Task statement: I'd like the entries repeated exactly, without their pictures.
○ ○ ○
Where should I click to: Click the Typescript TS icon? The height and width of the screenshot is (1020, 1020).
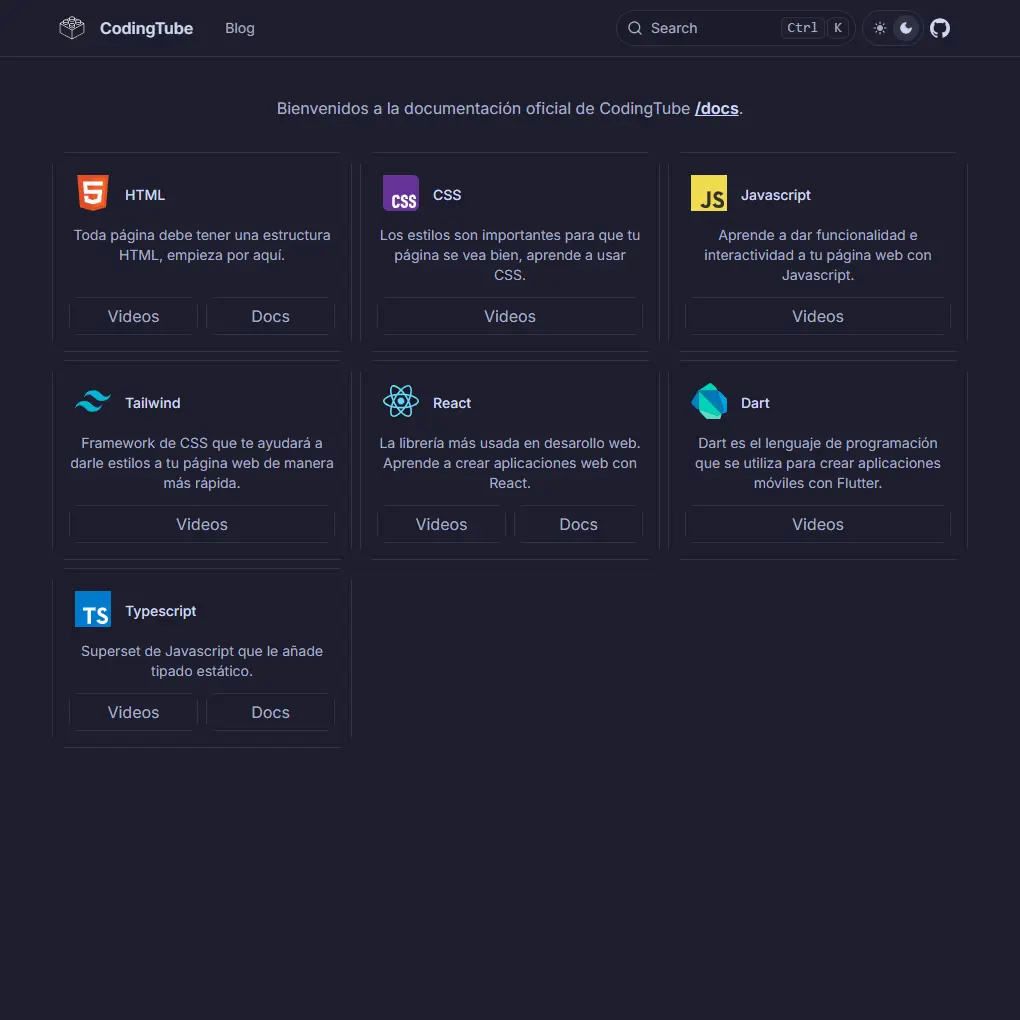[x=92, y=610]
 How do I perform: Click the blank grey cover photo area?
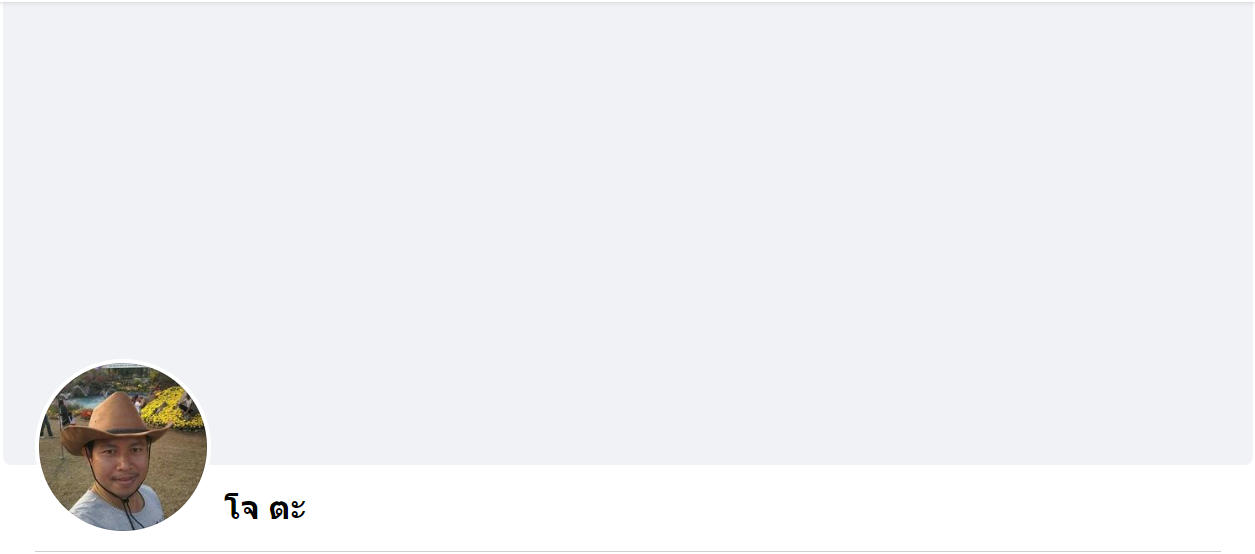pos(627,233)
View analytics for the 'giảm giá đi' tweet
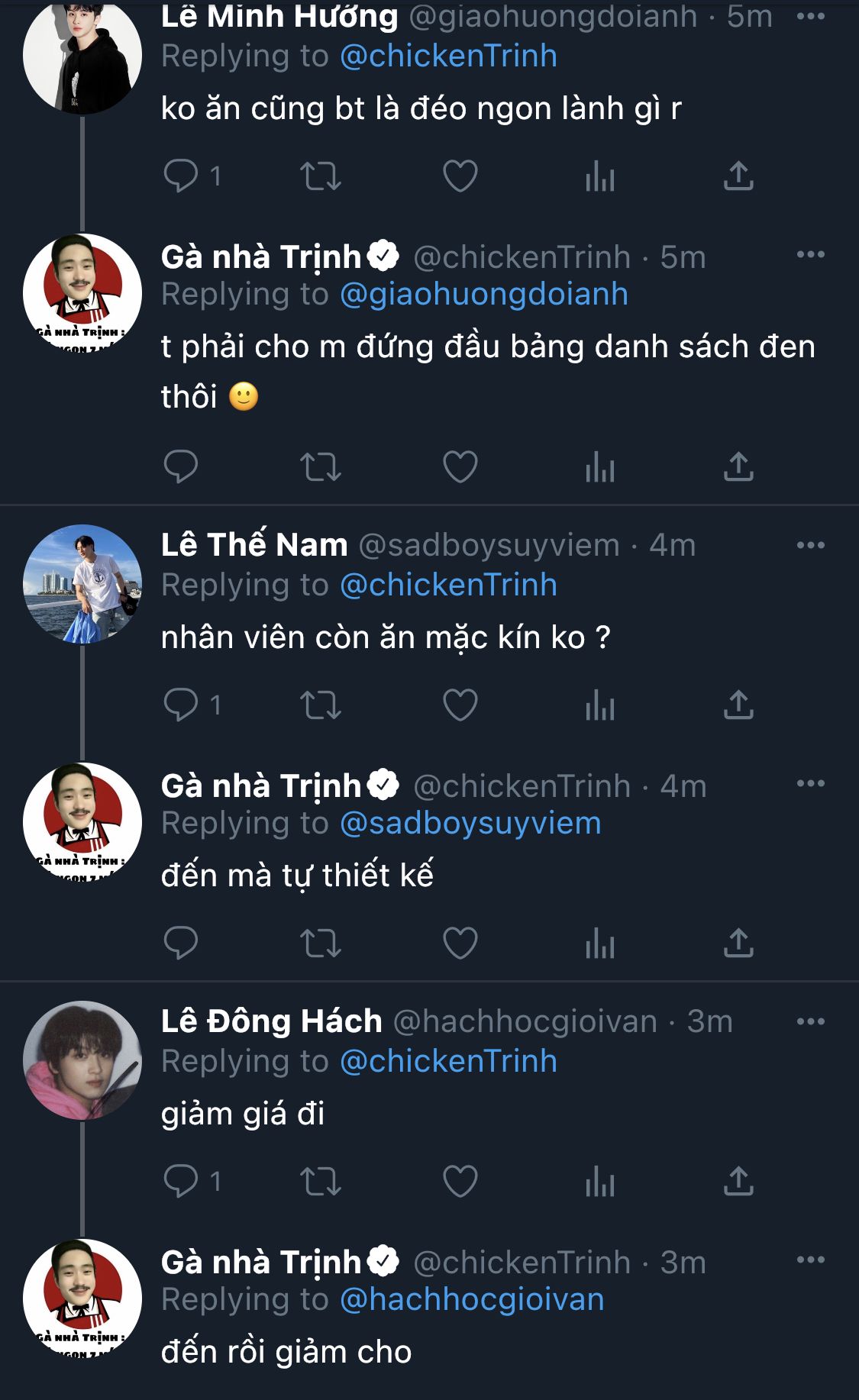 point(599,1181)
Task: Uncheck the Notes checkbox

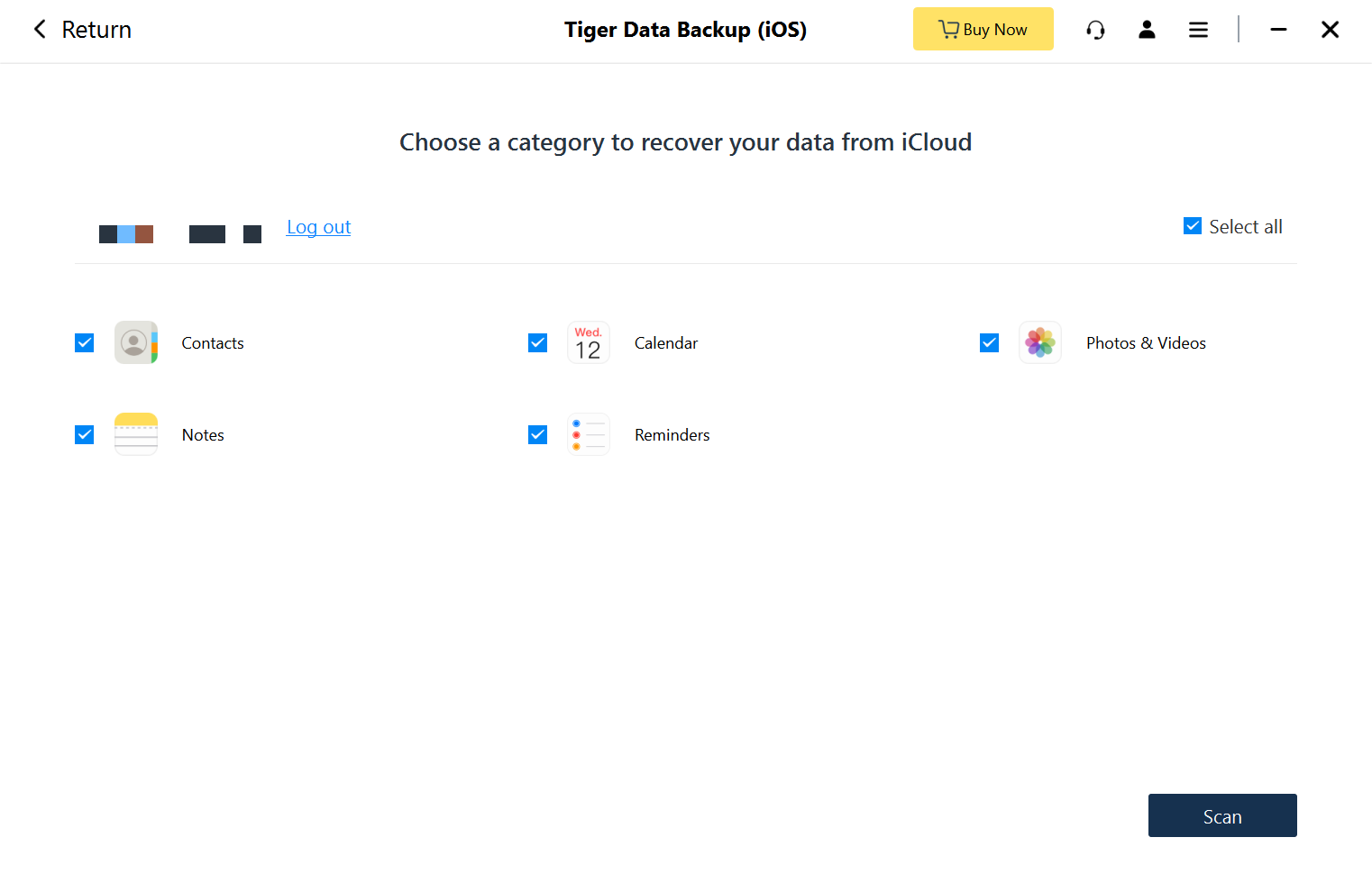Action: [85, 435]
○ ○ ○
Result of this exercise:
Where should I click to: Click the Typescript TS icon? The height and width of the screenshot is (1020, 1020).
[x=92, y=610]
 How do I perform: Click the blank grey cover photo area?
pos(627,233)
View analytics for the 'giảm giá đi' tweet
 point(599,1181)
Task: Uncheck the Notes checkbox

Action: [85, 435]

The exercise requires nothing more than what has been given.